I have also adjusted to dealing with my present disability by not dwelling on the past, by living in the present, and I am now constantly being reminded of what I can no longer do, how much I have lost. I need to crawl inside the events to write about them well, but each time I am at risk of slipping into depression about my present state. I am handling it well, keeping involved and detached so far, but I tend to sink deeper the farther along I go.

As it absorbs me, I am left with little energy for anything else. Other times when I have been fixated on my writing, I cannot talk about anything else, and I have learned that most of my friends have little interest in what I write and they probably don't want to hear me talking about it all the time.

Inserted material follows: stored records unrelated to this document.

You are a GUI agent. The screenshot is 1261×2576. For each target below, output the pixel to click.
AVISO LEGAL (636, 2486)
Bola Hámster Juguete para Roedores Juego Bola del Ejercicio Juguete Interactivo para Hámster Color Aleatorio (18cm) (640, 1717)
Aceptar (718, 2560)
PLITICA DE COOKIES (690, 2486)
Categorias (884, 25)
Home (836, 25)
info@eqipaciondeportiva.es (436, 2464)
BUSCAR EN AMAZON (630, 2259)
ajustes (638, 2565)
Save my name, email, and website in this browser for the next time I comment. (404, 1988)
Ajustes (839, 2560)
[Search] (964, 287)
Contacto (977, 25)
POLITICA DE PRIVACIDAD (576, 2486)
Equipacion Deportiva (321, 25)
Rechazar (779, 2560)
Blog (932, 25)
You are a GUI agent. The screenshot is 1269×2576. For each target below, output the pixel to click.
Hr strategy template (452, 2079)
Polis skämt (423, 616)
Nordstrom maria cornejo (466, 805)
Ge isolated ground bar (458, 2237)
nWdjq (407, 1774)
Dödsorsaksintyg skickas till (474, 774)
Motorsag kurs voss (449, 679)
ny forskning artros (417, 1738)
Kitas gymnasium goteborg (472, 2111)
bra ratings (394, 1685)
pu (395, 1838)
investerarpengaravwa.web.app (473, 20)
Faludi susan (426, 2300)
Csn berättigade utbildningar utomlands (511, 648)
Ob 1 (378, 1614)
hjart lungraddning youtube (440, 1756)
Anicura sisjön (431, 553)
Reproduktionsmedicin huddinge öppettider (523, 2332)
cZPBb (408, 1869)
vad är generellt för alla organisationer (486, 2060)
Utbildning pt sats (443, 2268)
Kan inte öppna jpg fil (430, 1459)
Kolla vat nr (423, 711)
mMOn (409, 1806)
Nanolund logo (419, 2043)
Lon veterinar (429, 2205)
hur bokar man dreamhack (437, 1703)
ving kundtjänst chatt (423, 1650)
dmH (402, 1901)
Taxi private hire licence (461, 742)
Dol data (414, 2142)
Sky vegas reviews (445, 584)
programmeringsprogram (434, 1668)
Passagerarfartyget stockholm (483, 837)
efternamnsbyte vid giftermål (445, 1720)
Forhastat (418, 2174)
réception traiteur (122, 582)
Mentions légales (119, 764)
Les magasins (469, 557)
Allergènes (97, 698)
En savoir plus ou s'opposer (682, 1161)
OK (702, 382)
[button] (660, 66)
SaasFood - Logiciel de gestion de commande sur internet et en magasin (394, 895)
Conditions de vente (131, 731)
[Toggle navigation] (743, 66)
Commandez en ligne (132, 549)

In my mind my life becomes restricted, unvaried and I become very boring. I am always afraid the writing takes too much out of me and leaves me like a shell. On the other hand, my mind quickens and life has more spark. I am never lonely when I am writing, even though I rarely socialize with my friends.

I am into the third week of the trip now. I am still in my first country, Portugal. I am not sure if I can keep it up for a whole year but having a head start on the postings will help. I am doing them as a MS Word document and will cut and paste them as the days roll along. As the days slowly brighten and the spring nears, so nears the start of the blog. My excitement is growing.